Data provided —

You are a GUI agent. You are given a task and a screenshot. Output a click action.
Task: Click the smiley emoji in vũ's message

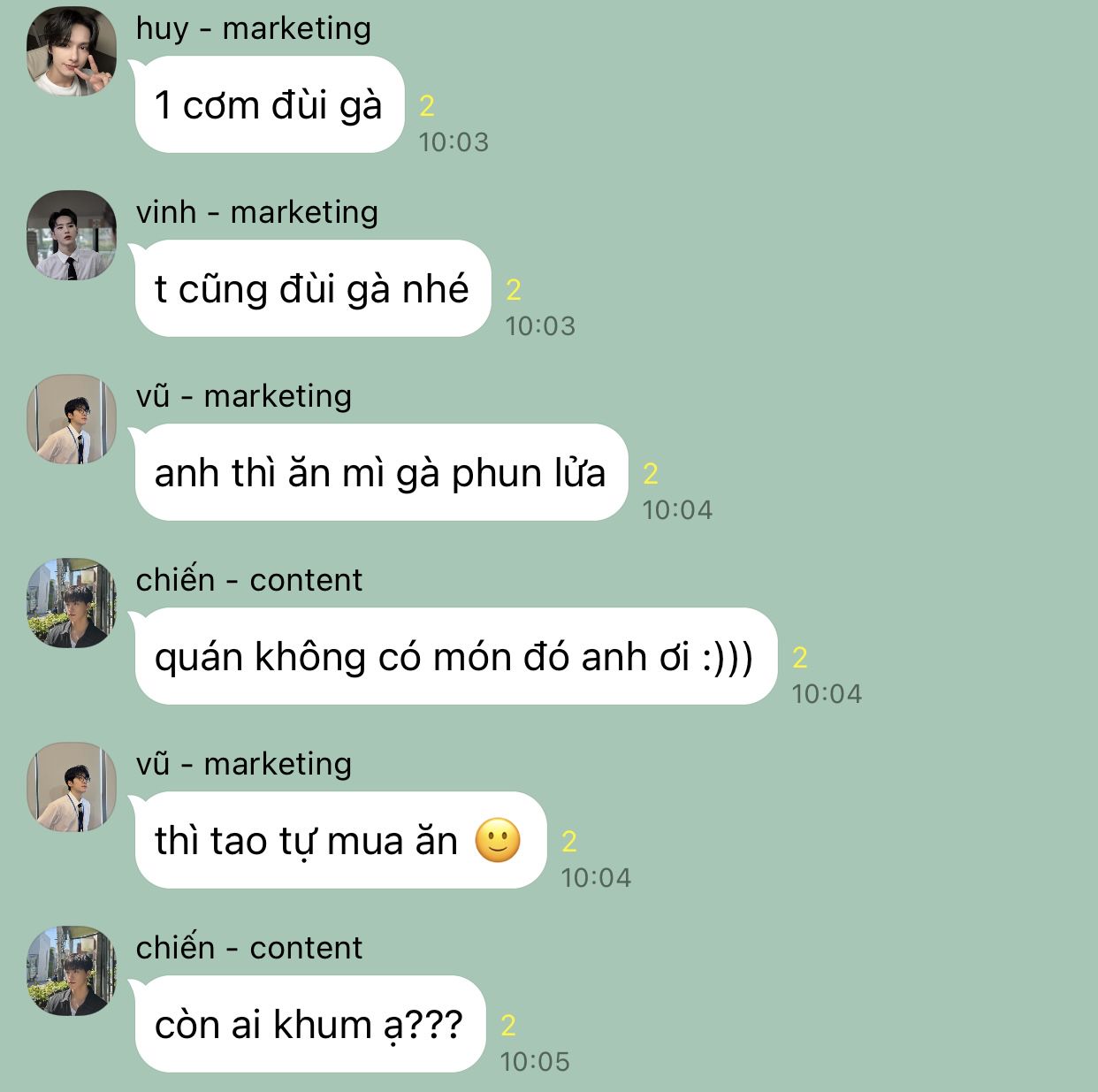(x=498, y=841)
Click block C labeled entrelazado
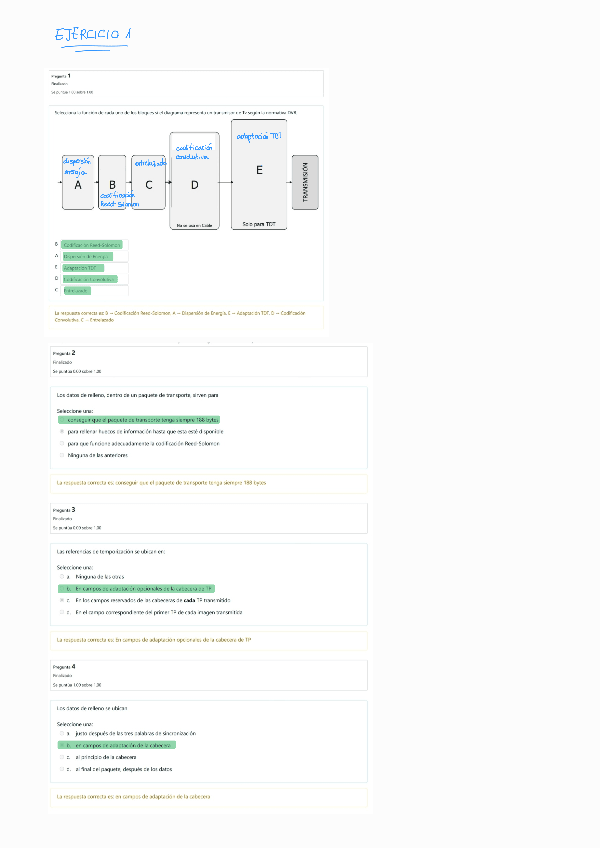The width and height of the screenshot is (600, 848). (149, 184)
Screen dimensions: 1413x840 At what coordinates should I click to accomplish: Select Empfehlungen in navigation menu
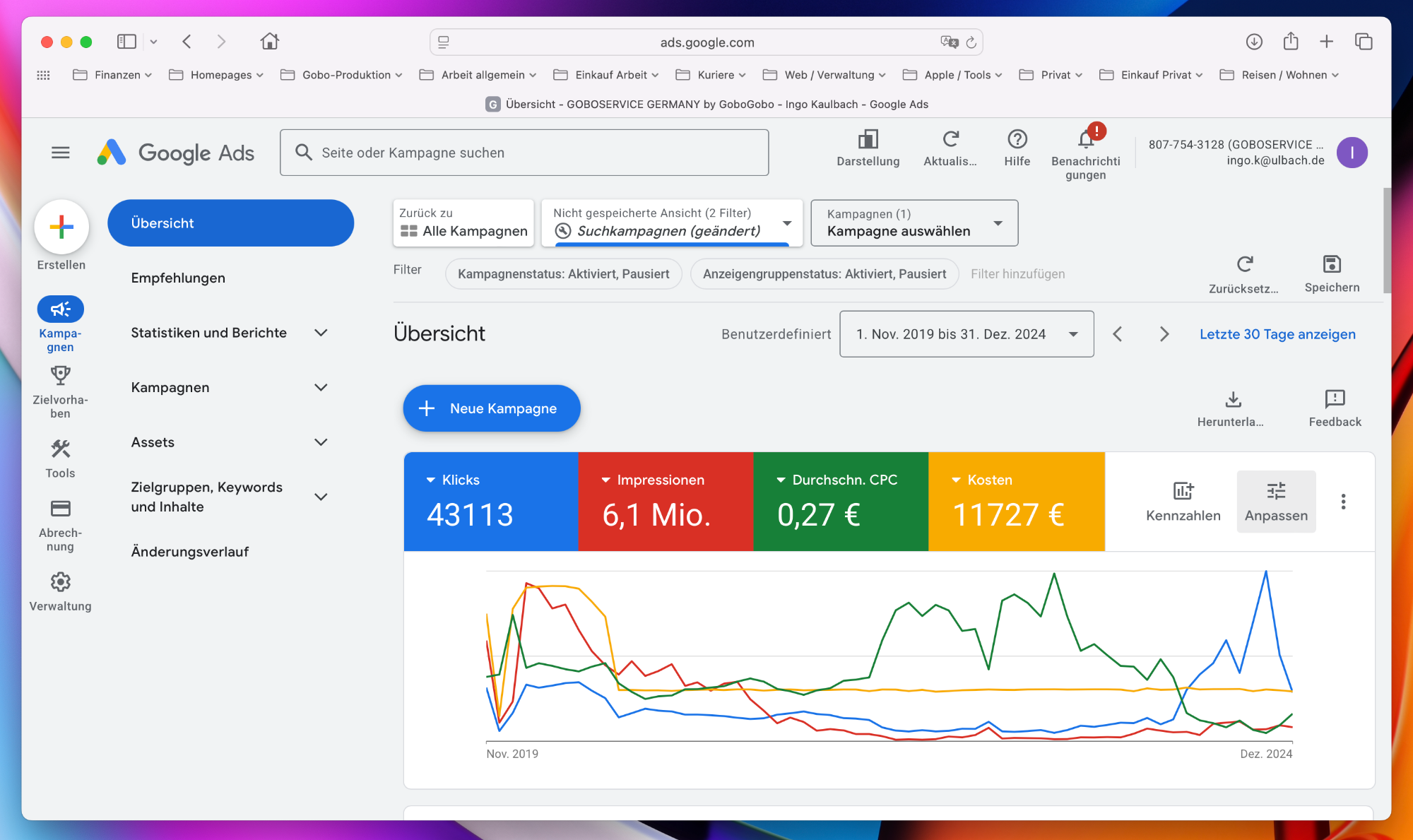(178, 278)
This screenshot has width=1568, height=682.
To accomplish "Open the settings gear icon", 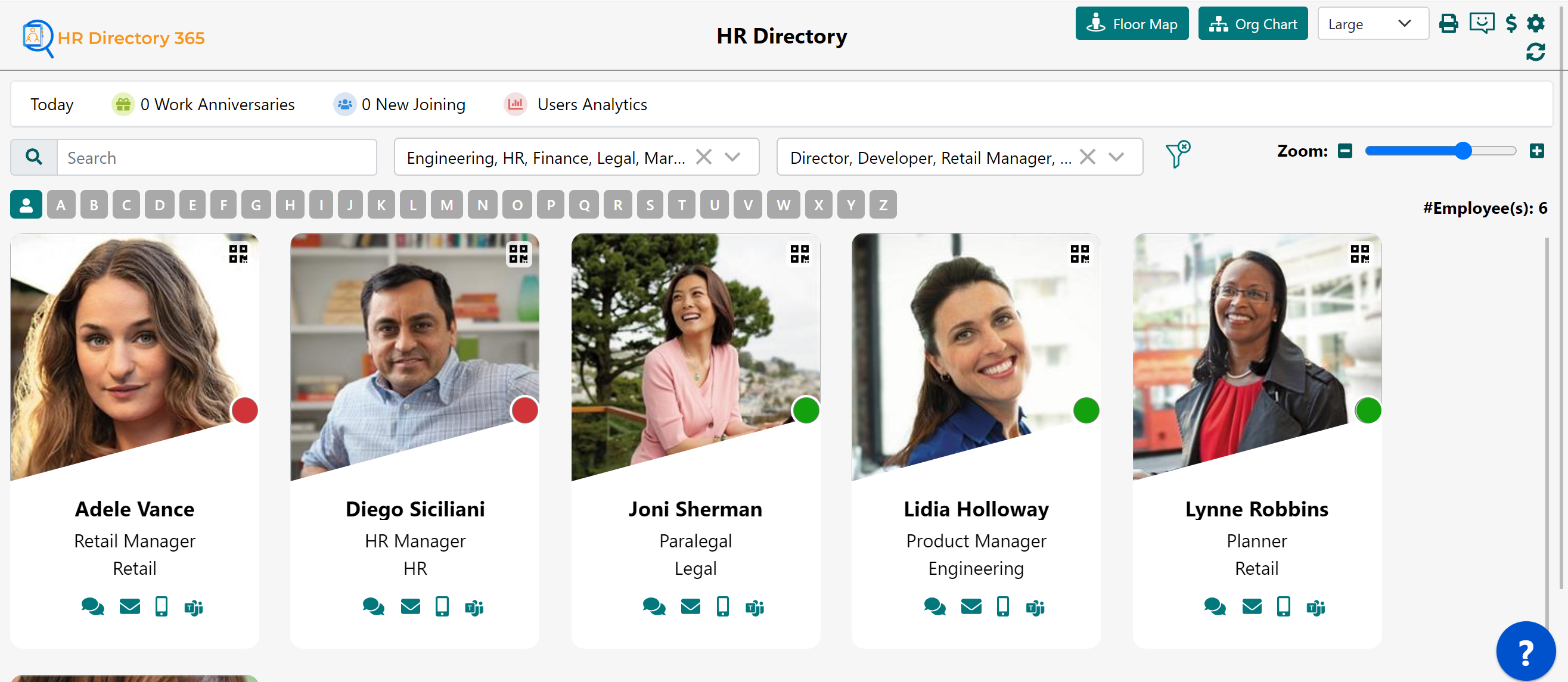I will pyautogui.click(x=1536, y=23).
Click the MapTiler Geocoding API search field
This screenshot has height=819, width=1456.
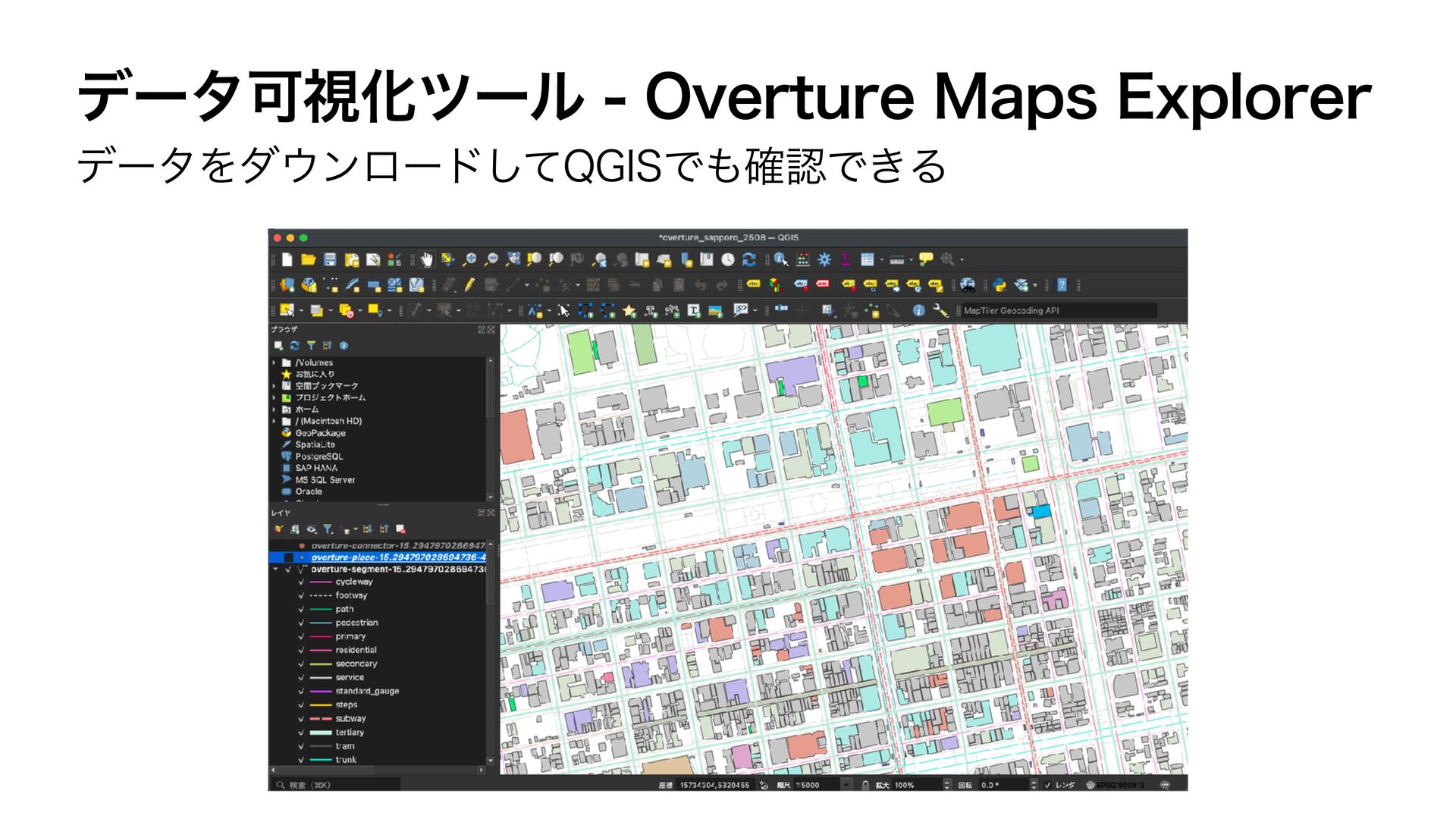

Task directions —
Copy verbatim the data starting with the line containing "Click the MapTiler Geocoding API search field" and continuing through the end of the data, leaving out any pictures.

Result for this task —
Click the MapTiler Geocoding API search field
This screenshot has height=819, width=1456.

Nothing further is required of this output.